I'm not a huge fan of at-will employment in general, but I think even in this context the 1A freedom of association makes it problematic to prevent companies from firing people for their speech. Even truthful speech.

As an individual has the right to speak, without interference from government actors, the employer has the broad right to choose who they associate with. Restricting that right is problematic.

> 2. If boys and men are discriminated against in order to pursue equal outcomes, should they be allowed to voice opposition?

Of course they should be allowed to voice opposition. The government should not interfere with their speech in any way. Further, the government should not discriminate against those individuals based on that speech.

However, as they are allowed to voice their opposition their may be social consequences for doing so. Speech often carries social consequences—some I agree with and some I don't.
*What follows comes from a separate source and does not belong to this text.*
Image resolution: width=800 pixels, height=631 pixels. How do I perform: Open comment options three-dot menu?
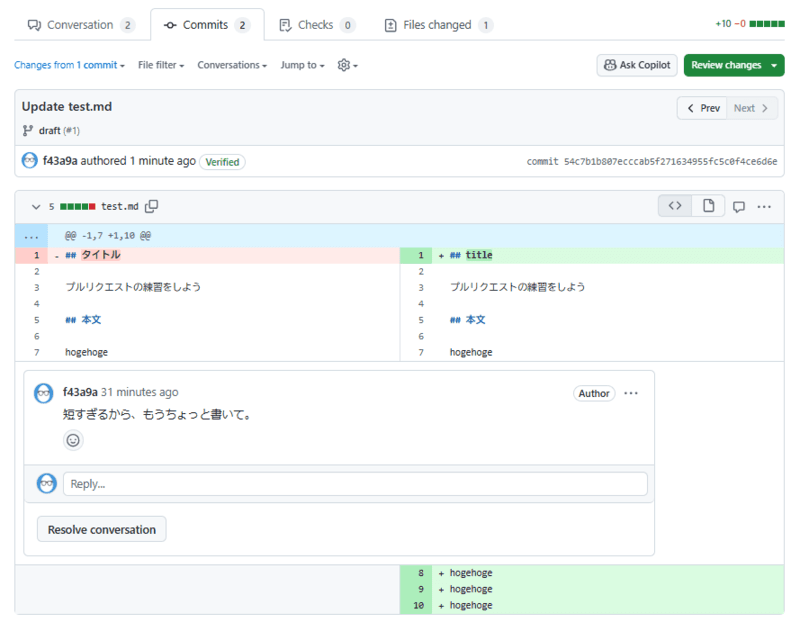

For me, how appropriate or proportional those social consequences are depend very significantly on the content and tone of the particular voiced opposition and the social response. That makes it somewhat harder to respond to a general question.

You are free to challenge my responses. I'm happy to discuss these ideas.

Some similarly constructed questions I would return:

1. If there are not biological differences between sexes that could help explain different aptitudes/predispositions for different intellectual pursuits—but a coworker asserts that such differences exist, that your sex is the one with less aptitude—could you see how upset employees and applicants of that sex?

2. If women have traditionally been discriminated against in this industry, and a co-worker voices support for this ongoing discrimination in a way that makes them uncomfortable, should they be allowed to complain about that co-worker? Should their complaints be taken seriously?

I similarly won't challenge you if you answer.